==== Extracted text
Pterygota – division of insects that includes all hexapods with wings

pubescent – covered with hairs

pupa – nonfeeding stage when the larva transforms to the adult in holometabolous insects

puparium – pupal stage of some families of Diptera

Q, R

quarantine – a designation by a legal authority to isolate infected or infested areas from uninfested areas. All manner of restrictions can be imposed in either or both locations to prevent introduction or spread of a problem. Originally, ships and their goods and occupants were kept isolated in the harbor for 40 days before contact was allowed.
========
==== Given entries
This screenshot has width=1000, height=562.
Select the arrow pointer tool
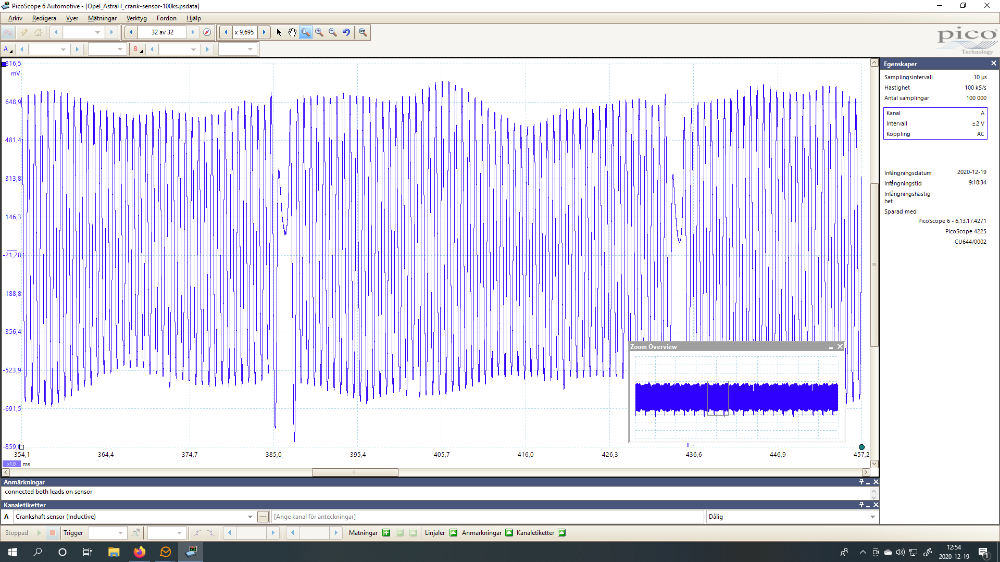click(279, 32)
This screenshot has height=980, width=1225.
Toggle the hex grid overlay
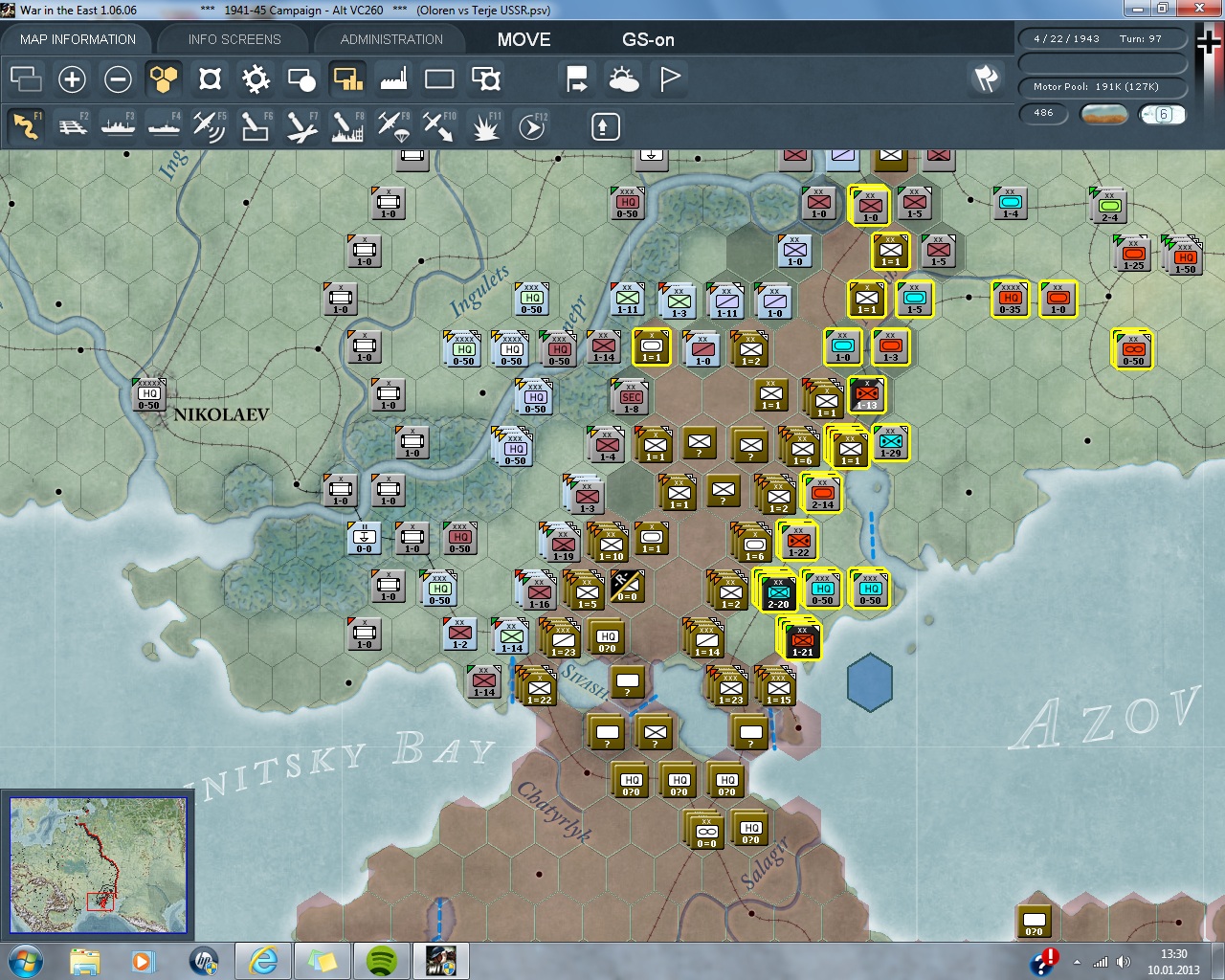pos(164,79)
========
- Assigned task A:
Answer these from the insect glossary:
(i) What does "pubescent" mean?
(ii) The puparium is the pupal stage of which insects?
(iii) How many days were ships originally kept isolated in the harbor?
- Assigned task B: Write the next few entries of the insect glossary, picking up after its last sentence.
The lines after the text are separate material.

- Answer area A:
(i) Covered with hairs.
(ii) Some families of Diptera.
(iii) 40 days.

- Answer area B:
quiescent – not growing

radially symmetrical – form where similar parts radiate from an axis; e.g. starfish, octopus

radius – bone of the forearm in four-legged animals

raptorial – living on prey; predatory: appendages modified to catch and hold prey are raptorial, as in the mantis or eagles

rasping mouthparts – mites scarify the surface of the substrate and feed on exposed tissue using such mouthparts

raster – area at end of abdomen in white grub larvae consisting of anal slit and surrounding spines

reentry interval – time required after treatment before workers can return to the treated area

reentry statement – reentry information required on the pesticide label

refereed journal – a publication that requires authors to address comments and criticisms from peers, often anonymously, before manuscripts are accepted by the editor and published

registration – agricultural and veterinary chemicals registered for sale under appropriate statutes. Details of formulation, safety, efficacy, and environmental acceptability are considered before granting registration. (Glossary of PM)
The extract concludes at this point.